– Праха Груши нет в братской могиле. Он рассеян в другом месте. Она была сожжена на кирпичном заводе, превращенном в крематорий. Там сейчас большой зеленый парк для гуляний. И дух ее томился на дне пруда, куда был сброшен прах сожженных. Там теперь катаются на лодках и удят рыбу. Я поднял дух Груши на поверхность и поручил его стае голубей. В голубей вселились самые светлые души, которые в момент смерти не испытали страха. Теперь, когда дух той женщины вырвался на свободу, ты сможешь родить.

Кирпичный завод в парке Победы! В том самом парке, рядом с которым, в спортивном комплексе, проходят грандиозные дискотеки. Я вспомнила неясные упоминания и разговоры об этом месте, бытующие в Питере. Выходит, души умерших действительно еще страдают, и Нганг как-то узнал об этом!

Так вот где покоился прах моей прабабушки!

В положенное время я родила чудесного смугловатого мальчика, скорее белого, чем черного. Рожала я в деревне, на циновке, в общей комнате, но все обошлось без осложнений. Мальчика нарекли именем Кока. Это имя имело общий корень с кокаином, наркотиком. Однако для моих соплеменников оно не имело отрицательного оттенка. Они полагали, что имя добавит мальчику силу чудодейственного снадобья. Ведь оно должно было стать проводником в параллельный иллюзорный мир, который им, однако, не казался иллюзорным. В том мире, полагали они, обитают главные, всесильные божества, влияющие на повседневную жизнь.

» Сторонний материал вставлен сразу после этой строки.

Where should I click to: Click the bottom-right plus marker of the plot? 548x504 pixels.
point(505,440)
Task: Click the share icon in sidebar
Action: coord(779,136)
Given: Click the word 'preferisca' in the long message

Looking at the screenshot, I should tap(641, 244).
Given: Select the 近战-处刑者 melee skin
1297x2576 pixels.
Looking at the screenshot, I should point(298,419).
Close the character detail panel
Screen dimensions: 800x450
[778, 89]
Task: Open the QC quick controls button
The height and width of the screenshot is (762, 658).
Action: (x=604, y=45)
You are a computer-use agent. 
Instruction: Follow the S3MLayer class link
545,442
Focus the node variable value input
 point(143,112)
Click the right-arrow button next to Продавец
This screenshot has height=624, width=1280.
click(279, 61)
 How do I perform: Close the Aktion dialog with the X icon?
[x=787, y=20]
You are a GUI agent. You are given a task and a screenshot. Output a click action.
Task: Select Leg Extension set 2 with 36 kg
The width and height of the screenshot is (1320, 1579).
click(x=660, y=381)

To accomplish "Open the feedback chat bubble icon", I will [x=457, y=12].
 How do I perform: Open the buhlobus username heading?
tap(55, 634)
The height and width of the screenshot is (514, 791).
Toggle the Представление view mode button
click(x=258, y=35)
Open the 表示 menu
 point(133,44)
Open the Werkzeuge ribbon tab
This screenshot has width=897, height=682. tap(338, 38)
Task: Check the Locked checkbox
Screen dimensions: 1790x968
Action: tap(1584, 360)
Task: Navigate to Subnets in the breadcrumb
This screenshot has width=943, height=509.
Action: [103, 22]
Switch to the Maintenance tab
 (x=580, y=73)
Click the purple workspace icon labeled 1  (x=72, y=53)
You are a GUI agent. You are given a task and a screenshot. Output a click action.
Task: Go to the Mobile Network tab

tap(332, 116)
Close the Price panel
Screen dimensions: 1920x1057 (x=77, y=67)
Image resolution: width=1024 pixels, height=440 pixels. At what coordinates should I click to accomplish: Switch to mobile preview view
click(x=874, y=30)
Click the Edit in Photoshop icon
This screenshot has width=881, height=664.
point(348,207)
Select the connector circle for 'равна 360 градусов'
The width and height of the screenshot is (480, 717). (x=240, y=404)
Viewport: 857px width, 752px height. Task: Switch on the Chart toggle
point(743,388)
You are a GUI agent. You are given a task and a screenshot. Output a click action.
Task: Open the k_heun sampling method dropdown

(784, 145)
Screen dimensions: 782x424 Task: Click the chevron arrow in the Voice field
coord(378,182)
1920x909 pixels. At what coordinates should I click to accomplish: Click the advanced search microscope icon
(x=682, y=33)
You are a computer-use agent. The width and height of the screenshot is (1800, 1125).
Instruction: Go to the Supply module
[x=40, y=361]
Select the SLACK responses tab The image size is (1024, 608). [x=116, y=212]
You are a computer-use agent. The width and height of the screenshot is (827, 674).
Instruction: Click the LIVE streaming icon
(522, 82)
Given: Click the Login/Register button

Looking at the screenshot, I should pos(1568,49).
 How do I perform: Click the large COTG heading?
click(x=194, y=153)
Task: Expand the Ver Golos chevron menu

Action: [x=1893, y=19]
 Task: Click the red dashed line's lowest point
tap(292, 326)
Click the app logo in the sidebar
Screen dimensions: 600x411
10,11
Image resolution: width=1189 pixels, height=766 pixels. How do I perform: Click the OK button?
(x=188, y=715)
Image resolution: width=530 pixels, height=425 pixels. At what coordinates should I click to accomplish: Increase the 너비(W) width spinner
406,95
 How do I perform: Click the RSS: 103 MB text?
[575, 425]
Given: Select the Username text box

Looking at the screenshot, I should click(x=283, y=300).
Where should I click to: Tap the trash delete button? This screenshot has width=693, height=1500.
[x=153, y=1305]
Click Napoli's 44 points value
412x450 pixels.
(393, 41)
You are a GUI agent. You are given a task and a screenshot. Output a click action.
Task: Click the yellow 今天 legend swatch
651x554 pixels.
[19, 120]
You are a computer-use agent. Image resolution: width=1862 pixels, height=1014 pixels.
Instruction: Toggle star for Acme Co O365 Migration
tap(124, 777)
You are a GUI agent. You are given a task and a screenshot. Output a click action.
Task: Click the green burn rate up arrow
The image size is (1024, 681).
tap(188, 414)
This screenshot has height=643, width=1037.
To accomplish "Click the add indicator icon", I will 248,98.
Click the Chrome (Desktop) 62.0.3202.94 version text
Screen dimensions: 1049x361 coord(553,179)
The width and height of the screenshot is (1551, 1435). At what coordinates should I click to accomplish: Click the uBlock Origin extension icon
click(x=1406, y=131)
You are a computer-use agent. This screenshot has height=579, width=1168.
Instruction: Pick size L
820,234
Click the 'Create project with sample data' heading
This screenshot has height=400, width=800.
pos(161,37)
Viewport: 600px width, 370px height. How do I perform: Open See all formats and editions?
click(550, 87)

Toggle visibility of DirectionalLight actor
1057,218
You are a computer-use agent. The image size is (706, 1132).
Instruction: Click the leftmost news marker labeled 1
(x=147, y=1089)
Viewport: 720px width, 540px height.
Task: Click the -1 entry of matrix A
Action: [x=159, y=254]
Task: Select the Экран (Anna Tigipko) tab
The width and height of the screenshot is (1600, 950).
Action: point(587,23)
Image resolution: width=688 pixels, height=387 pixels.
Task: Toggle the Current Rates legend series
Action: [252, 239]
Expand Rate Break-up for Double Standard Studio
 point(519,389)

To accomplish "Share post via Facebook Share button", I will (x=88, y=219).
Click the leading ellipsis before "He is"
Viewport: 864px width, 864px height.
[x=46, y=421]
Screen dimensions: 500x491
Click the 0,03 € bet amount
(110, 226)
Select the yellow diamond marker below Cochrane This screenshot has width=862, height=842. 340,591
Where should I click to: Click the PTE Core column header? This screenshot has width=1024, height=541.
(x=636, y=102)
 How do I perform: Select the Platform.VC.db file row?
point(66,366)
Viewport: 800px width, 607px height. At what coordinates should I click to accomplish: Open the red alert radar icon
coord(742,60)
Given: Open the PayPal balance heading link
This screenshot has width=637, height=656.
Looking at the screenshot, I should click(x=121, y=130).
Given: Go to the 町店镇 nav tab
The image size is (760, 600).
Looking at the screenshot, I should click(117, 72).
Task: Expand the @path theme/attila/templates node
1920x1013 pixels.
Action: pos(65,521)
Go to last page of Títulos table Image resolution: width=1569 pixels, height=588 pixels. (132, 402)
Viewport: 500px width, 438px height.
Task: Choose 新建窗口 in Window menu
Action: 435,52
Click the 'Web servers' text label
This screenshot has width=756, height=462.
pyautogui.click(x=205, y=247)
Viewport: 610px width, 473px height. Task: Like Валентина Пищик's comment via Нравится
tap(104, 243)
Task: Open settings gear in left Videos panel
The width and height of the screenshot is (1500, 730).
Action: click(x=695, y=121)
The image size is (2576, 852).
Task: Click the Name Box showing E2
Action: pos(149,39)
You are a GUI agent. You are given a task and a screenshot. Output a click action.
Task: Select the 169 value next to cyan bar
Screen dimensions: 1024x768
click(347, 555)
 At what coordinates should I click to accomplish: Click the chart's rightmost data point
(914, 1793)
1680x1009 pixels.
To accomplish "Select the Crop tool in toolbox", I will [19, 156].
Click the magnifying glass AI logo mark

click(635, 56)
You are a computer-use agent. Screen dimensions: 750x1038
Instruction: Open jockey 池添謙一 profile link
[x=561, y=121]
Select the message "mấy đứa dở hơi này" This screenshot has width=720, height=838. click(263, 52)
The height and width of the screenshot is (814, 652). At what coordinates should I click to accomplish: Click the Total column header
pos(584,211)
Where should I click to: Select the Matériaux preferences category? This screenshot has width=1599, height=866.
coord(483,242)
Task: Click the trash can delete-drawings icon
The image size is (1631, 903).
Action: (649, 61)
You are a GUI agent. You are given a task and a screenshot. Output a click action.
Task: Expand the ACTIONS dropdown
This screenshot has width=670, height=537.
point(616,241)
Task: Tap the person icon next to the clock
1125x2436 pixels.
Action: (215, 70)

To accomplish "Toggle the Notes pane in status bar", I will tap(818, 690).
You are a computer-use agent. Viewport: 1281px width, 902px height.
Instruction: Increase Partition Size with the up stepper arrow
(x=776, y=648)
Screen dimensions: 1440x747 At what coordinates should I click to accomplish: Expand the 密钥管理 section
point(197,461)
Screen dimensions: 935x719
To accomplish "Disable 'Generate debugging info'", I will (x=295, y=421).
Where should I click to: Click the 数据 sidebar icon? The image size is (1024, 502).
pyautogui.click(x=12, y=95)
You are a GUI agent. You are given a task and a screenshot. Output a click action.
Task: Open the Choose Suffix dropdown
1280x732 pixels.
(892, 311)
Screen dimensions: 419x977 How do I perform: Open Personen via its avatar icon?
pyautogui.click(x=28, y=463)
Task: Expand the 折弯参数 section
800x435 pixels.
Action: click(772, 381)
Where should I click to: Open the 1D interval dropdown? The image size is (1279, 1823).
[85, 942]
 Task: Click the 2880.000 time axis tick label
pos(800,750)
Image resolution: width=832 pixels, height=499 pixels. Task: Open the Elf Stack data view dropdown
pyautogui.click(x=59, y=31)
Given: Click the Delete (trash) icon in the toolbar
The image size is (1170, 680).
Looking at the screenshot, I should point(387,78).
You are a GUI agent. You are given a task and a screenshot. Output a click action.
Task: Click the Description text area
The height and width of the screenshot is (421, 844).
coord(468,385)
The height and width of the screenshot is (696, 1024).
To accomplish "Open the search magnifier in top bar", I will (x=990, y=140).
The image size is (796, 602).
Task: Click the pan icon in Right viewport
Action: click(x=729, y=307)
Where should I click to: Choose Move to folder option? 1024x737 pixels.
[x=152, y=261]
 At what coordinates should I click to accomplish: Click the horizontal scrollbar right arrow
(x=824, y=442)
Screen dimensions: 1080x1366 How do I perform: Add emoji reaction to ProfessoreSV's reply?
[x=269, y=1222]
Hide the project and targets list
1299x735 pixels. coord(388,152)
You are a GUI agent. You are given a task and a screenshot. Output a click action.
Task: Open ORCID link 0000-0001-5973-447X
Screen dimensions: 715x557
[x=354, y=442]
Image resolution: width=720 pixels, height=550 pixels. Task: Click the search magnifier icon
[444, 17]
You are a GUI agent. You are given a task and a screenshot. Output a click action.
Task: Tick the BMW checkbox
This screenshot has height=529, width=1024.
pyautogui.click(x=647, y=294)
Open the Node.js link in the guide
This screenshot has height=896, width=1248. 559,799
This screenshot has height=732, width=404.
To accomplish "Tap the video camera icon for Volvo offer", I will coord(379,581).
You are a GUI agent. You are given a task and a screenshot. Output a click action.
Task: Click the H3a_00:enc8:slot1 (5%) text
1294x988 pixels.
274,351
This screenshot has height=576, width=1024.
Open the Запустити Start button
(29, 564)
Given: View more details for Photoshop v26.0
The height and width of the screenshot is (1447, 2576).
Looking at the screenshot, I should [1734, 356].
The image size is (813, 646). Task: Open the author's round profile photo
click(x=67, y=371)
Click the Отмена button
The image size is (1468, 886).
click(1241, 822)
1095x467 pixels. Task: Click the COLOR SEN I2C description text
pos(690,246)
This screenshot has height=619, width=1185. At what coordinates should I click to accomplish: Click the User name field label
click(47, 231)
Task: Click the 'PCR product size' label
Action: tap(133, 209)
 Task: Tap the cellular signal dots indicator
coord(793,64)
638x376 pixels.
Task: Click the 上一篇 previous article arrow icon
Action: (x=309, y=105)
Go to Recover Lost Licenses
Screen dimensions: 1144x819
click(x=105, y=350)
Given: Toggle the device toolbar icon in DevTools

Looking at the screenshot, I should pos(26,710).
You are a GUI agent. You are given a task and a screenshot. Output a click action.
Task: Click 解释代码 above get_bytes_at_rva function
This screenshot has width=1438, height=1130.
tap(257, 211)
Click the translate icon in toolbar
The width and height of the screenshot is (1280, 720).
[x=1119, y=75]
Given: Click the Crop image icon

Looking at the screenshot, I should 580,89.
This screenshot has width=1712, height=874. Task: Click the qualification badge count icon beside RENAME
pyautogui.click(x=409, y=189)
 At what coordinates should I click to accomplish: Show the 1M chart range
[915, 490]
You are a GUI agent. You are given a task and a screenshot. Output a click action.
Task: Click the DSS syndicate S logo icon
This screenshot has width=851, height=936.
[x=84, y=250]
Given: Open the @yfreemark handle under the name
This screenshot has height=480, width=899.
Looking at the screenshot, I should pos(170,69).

Теперь я тоже поверила в это.

Уже с трех лет Нганг обучил Коку нехитрым приемам вхождения в транс: заставлял кружиться, широко расставив руки. Маленький Кока с удовольствием, как все дети, проделывал этот фокус и со смехом валился на землю. В этот момент отец легко ударял мальчика под дых, и Кока терял сознание. Это и называлось – войти в транс.

В пять лет Кока уже принимал участие в обрядовых службах отца. Он стучал в бубен, закатив глаза и устремив их на верхушки кокосовых пальм. Он был глухонемой, и звуки воспринимал не ушами, а всей кожей, как змея, которая чувствует шаги человека по колебаниям земной коры. Меня расстраивало, что мальчик не говорит. Мне же так хотелось услышать от моего мальчика русское «мама», но приходилось довольствоваться лишь сдавленными звуками, с трудом исторгаемыми им: «Мг... мг...»

Однако Нганг считал этот недуг еще одним доказательством божественного предназначения его сына. Действительно, Кока был понятливее многих сверстников, безошибочно находил утерянные вещи. Однажды я чуть не лишилась своих слоников, сняв ожерелье на время купания в ручье. Кока нашел их у новой жены Нганга (он взял ее после рождения Коки), она прятала их в кожаном мешочке у себя на поясе. Мы сцепились. Вредная девчонка оказалась сильнее, она укусила меня за палец, когда я потребовала предъявить мне содержимое ее мешочка. Кока побежал за отцом и привел его на помощь. Тут же состоялся и скорый суд.

Нганг велел своей юной жене вернуть мое сокровище. Она нехотя отдала слоников своему мужу.

Нганг пошептал над ними и протянул мне.

– Держи, Гала, – сказал он. – Теперь я вложил в них волшебную силу. Кто посмеет взять их, у того руки отвалятся. Это будет твой талисман, который всегда придет к тебе на выручку и спасет от любой порчи. Три слона – духи земли, неба и воды – будут служить тебе, но дух огня покоряется только мне.

Как Нганг наказал юную воровку, мне было неведомо, но три дня она ходила молча надув губы и не смотрела на меня.

* * *

Я выполнила свою миссию, дала царственного ребенка, чья участь была предопределена – стать жрецом вуду. Теперь я была обычная женщина.

И в этот период, когда я была сброшена с царственного трона, изменились и наши отношения с Мурумби.

Когда он появлялся на острове, мы уединялись в банановом лесу и среди лиан находили себе приют.

Мурумби был гораздо моложе своего брата, тоньше, нежнее. Да что там говорить! Мурумби теперь являлся мне даже во сне! А мудрый Нганг как-то заметил, что сонная действительность более действительна, чем явная. Надо сказать, что в племени были довольно свободные нравы, и моя внебрачная связь не являлась исключением. Возможно, чувства мои к Мурумби подпитывала и надежда вырваться из этой деревни хотя бы в портовый город. Жизнь в Занзибаре, где работал Мурумби, казалась мне сейчас единственной реальной мечтой. А дальше – кто знает...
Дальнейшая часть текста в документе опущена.